THE TASK — Turn the records below into a numbered list, one line per item, skipping blank lines and leaving out the pictures.

....

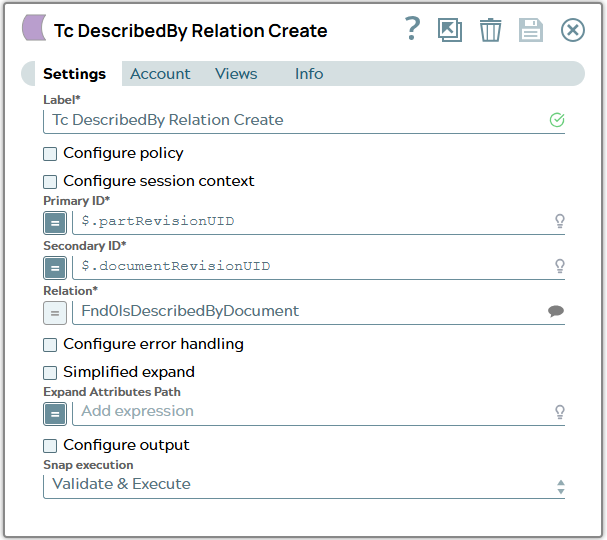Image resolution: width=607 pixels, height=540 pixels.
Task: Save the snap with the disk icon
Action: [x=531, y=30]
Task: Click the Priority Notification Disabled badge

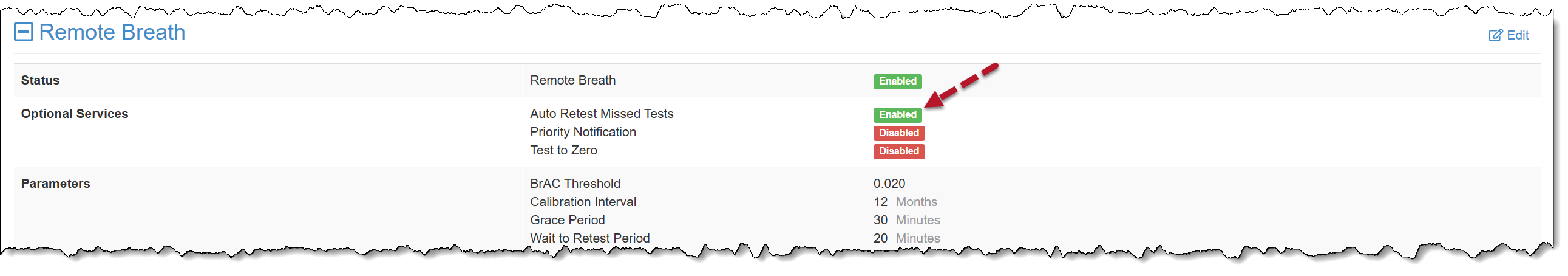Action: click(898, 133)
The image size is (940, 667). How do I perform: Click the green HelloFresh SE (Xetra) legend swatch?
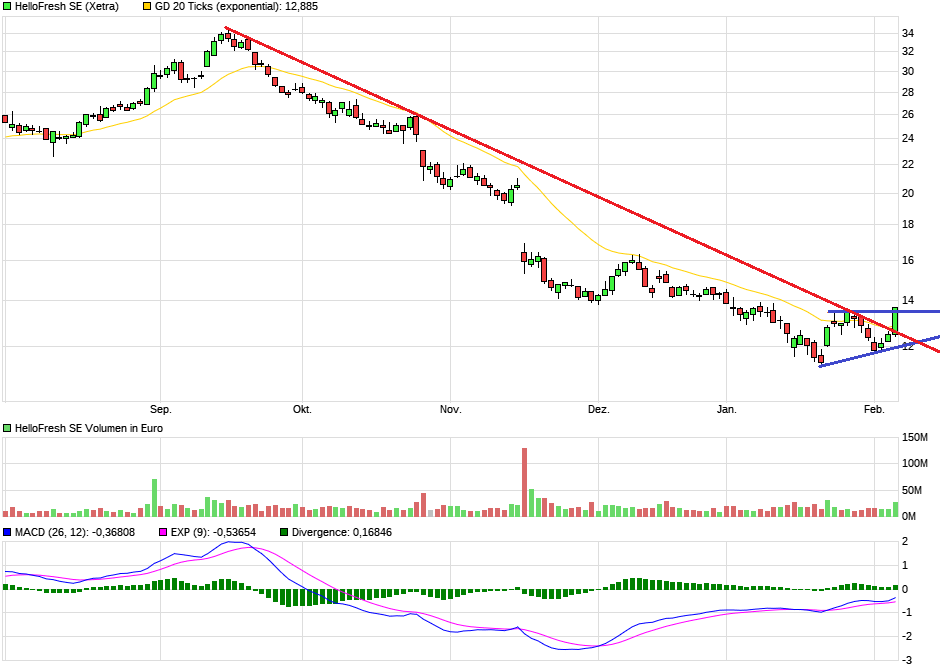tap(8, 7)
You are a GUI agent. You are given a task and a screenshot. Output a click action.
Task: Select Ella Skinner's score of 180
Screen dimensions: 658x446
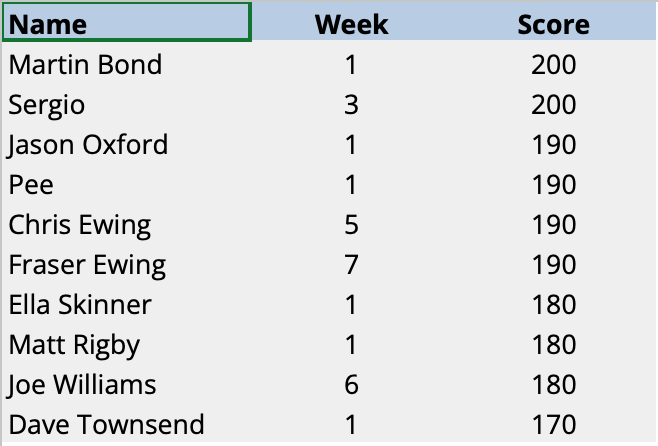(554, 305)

....

FINAL RESULT —
1. Image resolution: width=607 pixels, height=540 pixels.
2. Task: Save the snap with the disk icon
3. Action: [x=531, y=30]
4. Task: Click the Priority Notification Disabled badge
5. Action: click(898, 133)
6. The image size is (940, 667). How do I perform: Click the green HelloFresh SE (Xetra) legend swatch?
7. tap(8, 7)
8. You are a GUI agent. You are given a task and a screenshot. Output a click action.
9. Task: Select Ella Skinner's score of 180
10. Screen dimensions: 658x446
11. (554, 305)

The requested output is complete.